New Orleans Hospital

High above the half-deserted docks of New Orleans gleams the new, 20-story tower of Charity Hospital, largest State hospital for acute and contagious diseases in the world. Last week Charity directors paid the last of their contractor's bills. Meantime ugly rumors clustered about Charity's head.

Latest rumor concerned the hospital's shifting foundations. Doctors all over the U. S. have heard fantastic tales of Charity sinking 15 feet, of buckled plumbing, twisted elevator shafts, volcanic fissures in the marble entrance halls. Fact is that the 150,000-ton hospital has sunk scarcely a foot, that all New Orleans buildings, supported on a bed of sand and clay, take 15 or 20 years to settle. Only blemishes on Charity's face are several ugly cracks across the front, similar to those in other New Orleans buildings. Last month Yale and Harvard experts gave the hospital a clean bill of health, estimated that $35,000 would cover repairs, that the building would stand firm for at least 100 years.

Founded in 1737 by a wealthy French sailor, Charity is one of the oldest general hospitals in the U. S. Its troubles began in 1928 when Huey Long kicked out the old director, appointed in his place Surgeon Arthur Vidrine, a promising young man scarcely out of medical school. Then Huey invited Cajuns, Creoles and hillbillies to come on in for quick cures. Result: patients were packed two and three in a bed, many sleeping in the halls, under crumbling plaster.

When Huey was shot, Dr. Vidrine operated on him, against the advice of some more conservative surgeons. After Huey's death, an unfair cloud of suspicion drove Dr. Vidrine from Charity, and in 1936 he was succeeded by Dr. George Sam Bel, a courtly Creole. Last year, shortly before the new hospital was finished, Dr. Bel died. New Orleanians whispered that he had killed himself, suspected that he was involved in some dark construction scandal. But the elderly heart specialist, his colleagues proved, was felled by a heart attack.

Present head of Charity is rotund, cheery Dr. Roy William Wright, first cousin of defeated Governor Earl Long.

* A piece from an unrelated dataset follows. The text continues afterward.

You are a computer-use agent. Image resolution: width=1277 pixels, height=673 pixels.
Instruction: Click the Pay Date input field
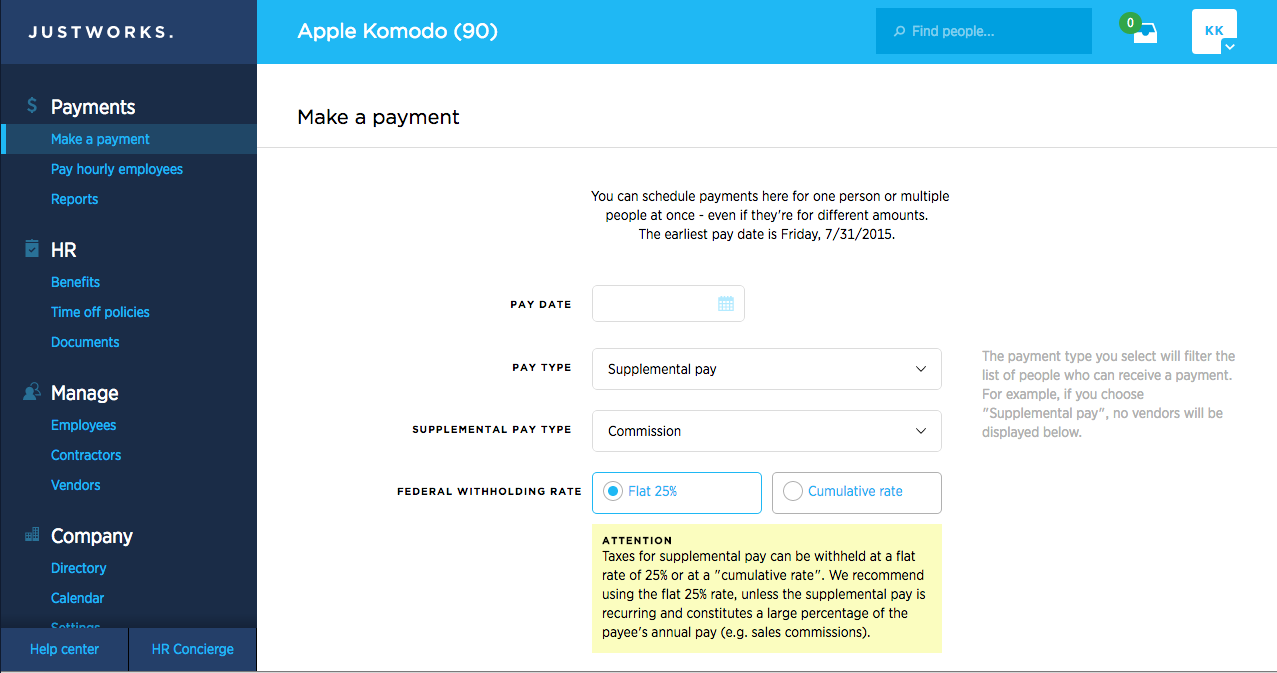668,304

But the real master of Charity is the man who raised its new building, who supervised the planting of every one of the 10,000 supporting pylons: Pathologist Rigney D'Aunoy. Descendant of an old Creole family that moved to New Orleans around 1750, warm-hearted Dr. D'Aunoy (pronounced Doe-nwah) is No. 1 U. S. authority on the little-known third venereal disease, Lymphogranuloma inguinale.

Although he was Huey's personal physician, attended Huey's successor Dick Leche, and many another Louisiana boss, Dr. D'Aunoy sticks to his laboratory, stays out of politics. For his tireless six-year labors at Charity the board of directors awarded him the empty title of Medical Consultant.

The hospital cost more than $12,000,000 ($3,600,000 contributed by WPA), but so thriftily did Dr. D'Aunoy manage contracts that 30 FBI men, snooping from last June to January, could scent no trace of graft, a situation amazing in spoor-heavy Louisiana. Planted squarely between Tulane and Louisiana State University Medical School (built by Huey in a burst of rage against aristocratic Tulane), the hospital offers both schools equal laboratory and clinical facilities.

Built in the shape of an H, 2,500-bed Charity contains separate wings for Negroes and whites, luxurious dormitories, a gymnasium for interns, a solarium for doctors, a drug-manufacturing department, laundries, a printing shop. Each ward, a complete unit with special treatment rooms, bathrooms, doctor's office, nurses' cage and pantry, contains only twelve beds. The 50 operating rooms and delivery rooms are paved and walled in soft blue tile, contain unique, explosion-proof operating lamps which Dr. D'Aunoy designed. He also planned a pneumatic tube system between operating rooms and pathology department, to bring surgeons quick microscopic reports on tissues while they are operating.

Many growling New Orleans doctors consider Charity a first step toward socialized medicine. But nobody denies that Charity does a big job: from the cane and Teche country, patients swarm in to its clinics at the rate of 12,000 a week.